For an average well-run Camile restaurant, which was able to make an over 10 per cent net profit pre-Covid, the current net profit is effectively zero, he said.
“When we try to pass our increased costs on to consumers, they are voting with their feet, not surprisingly in a cost-of-living crisis, and our average branch sales have been declining for two years. While no fair person argues with the thrust of Government policy to help the lower-paid have better lives, does the minister and his Government realise that the consequences of these cost impositions are killing good businesses?”
It is a fair point. A recent report by the Department of Enterprise, Trade and Employment showed that firms in the hospitality sector could see payroll costs rise to 37 per cent by 2026. The report examined the impact of auto-enrolment, parent’s leave and benefit, statutory sick pay (SSP), additional public holidays, the transition to a living wage, and the right to request remote working.
When I put the wider concerns of the sector to Donohoe during the Cantor event, Donohoe responded: “We certainly need to have a consideration of what are the issues that are making it harder for small and medium-sized businesses. And I do accept that point. Decisions have been taken, which all individually are welcomed, but in the round are posing the challenge. That is a critique that I’m aware of, and it’s one that we will need to address in the time that is ahead of us.”

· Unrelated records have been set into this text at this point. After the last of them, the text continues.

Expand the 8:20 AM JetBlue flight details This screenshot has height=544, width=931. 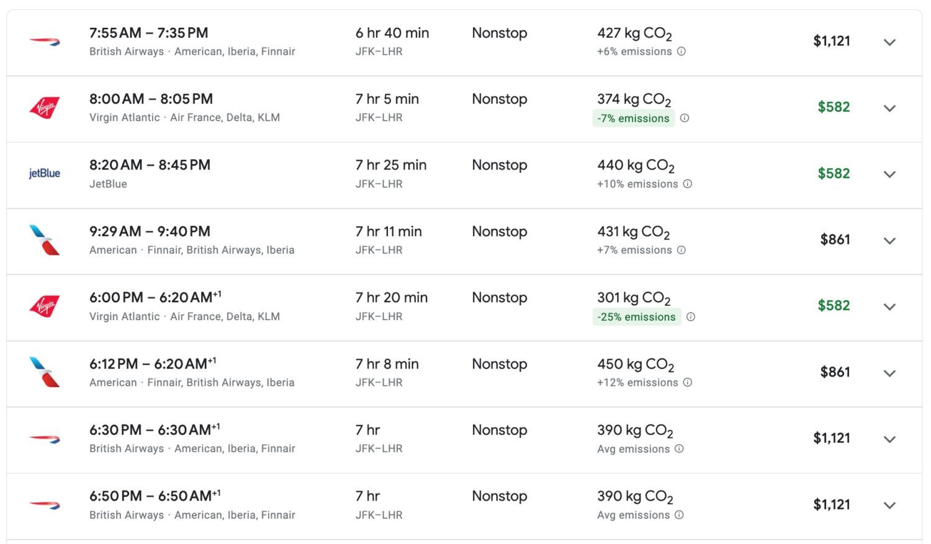click(x=889, y=174)
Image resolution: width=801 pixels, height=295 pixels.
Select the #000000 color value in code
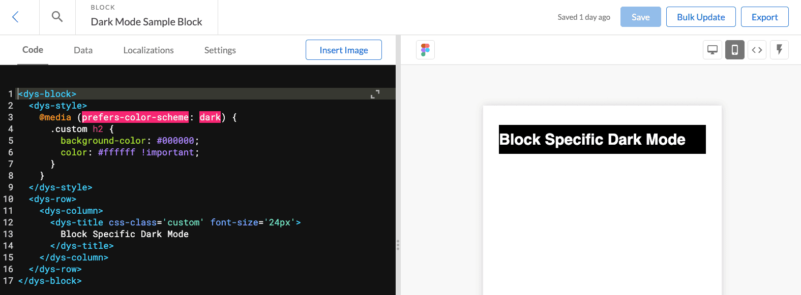[x=175, y=141]
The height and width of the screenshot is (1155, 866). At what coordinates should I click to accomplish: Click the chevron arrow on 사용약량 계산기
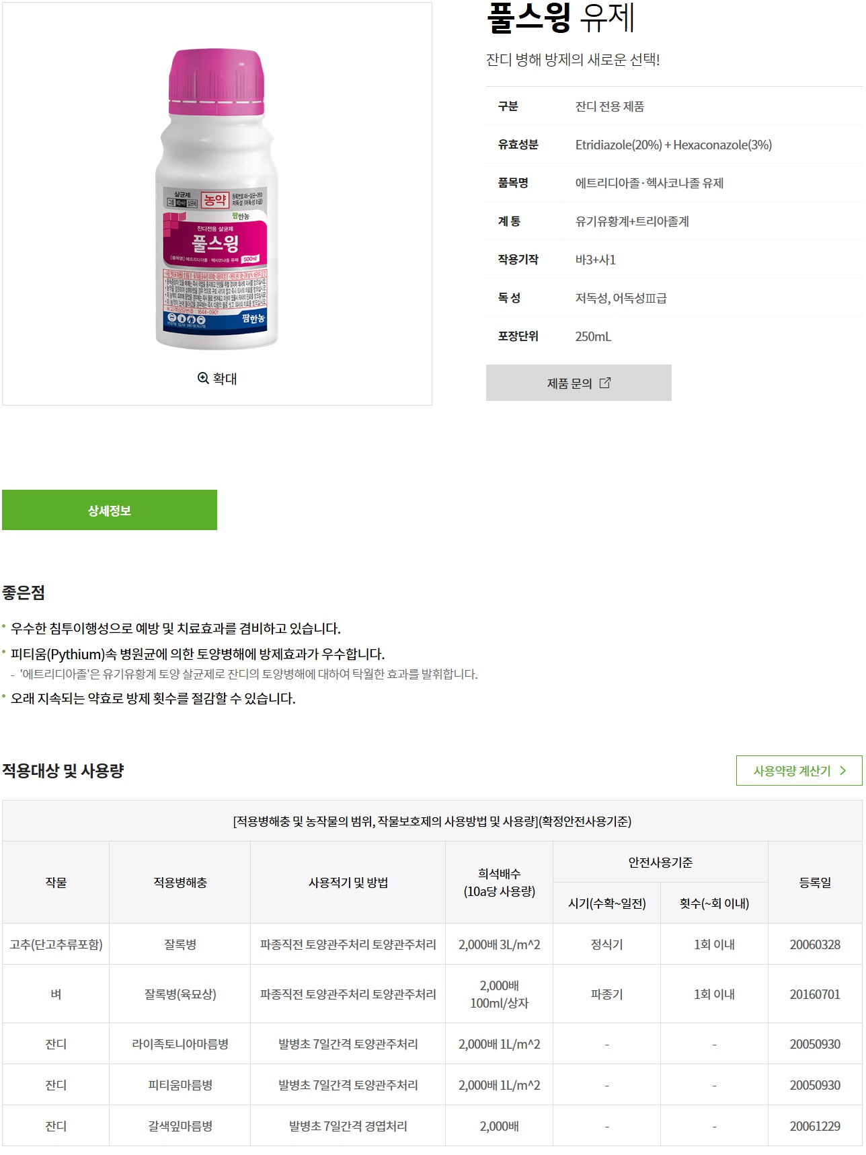843,771
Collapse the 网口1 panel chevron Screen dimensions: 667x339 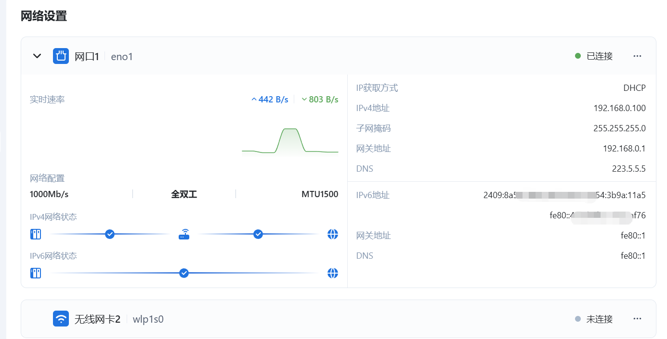point(37,56)
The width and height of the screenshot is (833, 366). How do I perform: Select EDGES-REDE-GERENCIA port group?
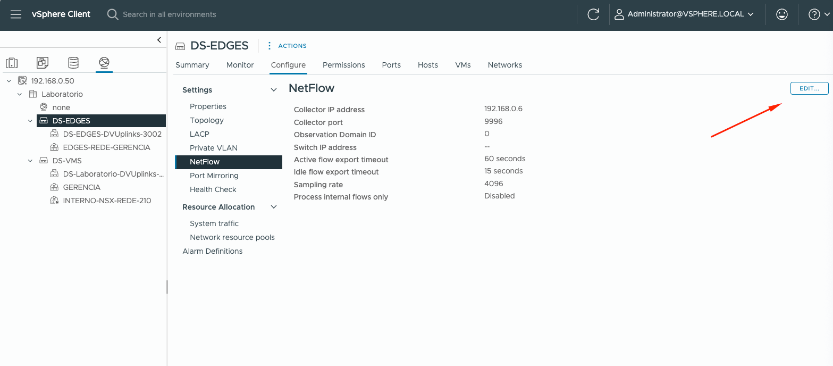(x=106, y=147)
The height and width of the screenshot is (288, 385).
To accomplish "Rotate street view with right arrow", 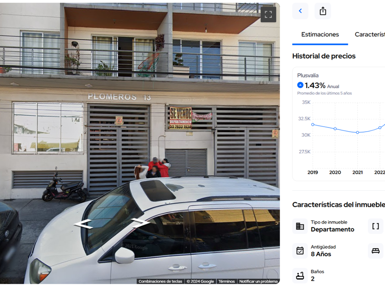I will click(140, 223).
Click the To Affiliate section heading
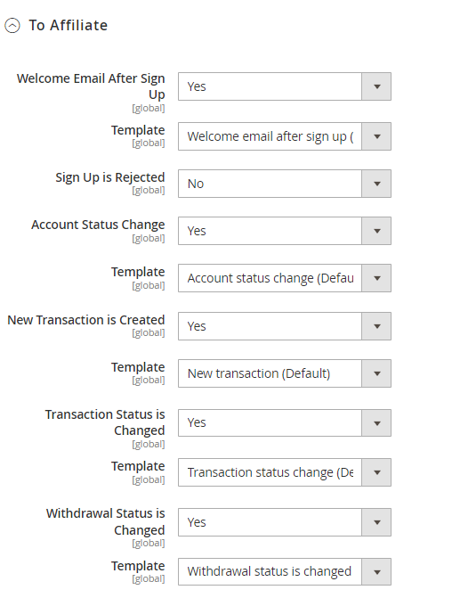452x598 pixels. click(69, 26)
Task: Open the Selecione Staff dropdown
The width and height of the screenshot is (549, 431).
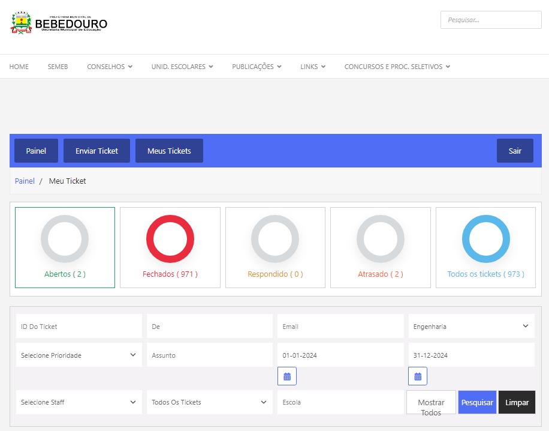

Donohoe, however, pushed back further, warning of the problems of looking at a budget through the prism of one interest group or one government department.
“Let’s just not lose sight of the broader picture and the impact that five budgets have now made to where our country stands. Most notably the fact that we have 400,000 more people working in our economy than we did before 2020 and those 400,000 people are all working in jobs that didn’t exist four years ago. That, by any measure, would not be happening if small and medium-sized businesses weren’t supported within our economy,” he said.
Some within the industry are trying to buck the trend, as Alice noted last week in her report on the rise of experiential hospitality offerings. In recent months, a number of new retail franchises have been announced, including Flight Club, a social darts concept due to open on Dawson Street; Lane7, a bowling alley and bar; and Bounce, a ping pong bar. Last year, Pitch, an indoor golf experience, agreed to take an 850 square metre space off Grafton Street, while Sandbox VR, a virtual reality experience, is due to open in the same location.
“Considering the size of the Dublin retail market, for six new offerings like this to enter the market in a relatively short timeframe, it is quite noteworthy,” said Dan McLaughlin, senior director and head of retail occupier advisory at CBRE.
Not all existing restaurants and cafes can move into this market, and in all likelihood, many will follow the 600 that have shut down over the past year.
But it shows the potential for innovation within the sector. When I interviewed Peter Burke after the budget, the enterprise minister was vocal in his concerns about retail and hospitality.
A Vat reduction was not the answer. But, clearly more needs to be done to support the sector and improve the bottom line.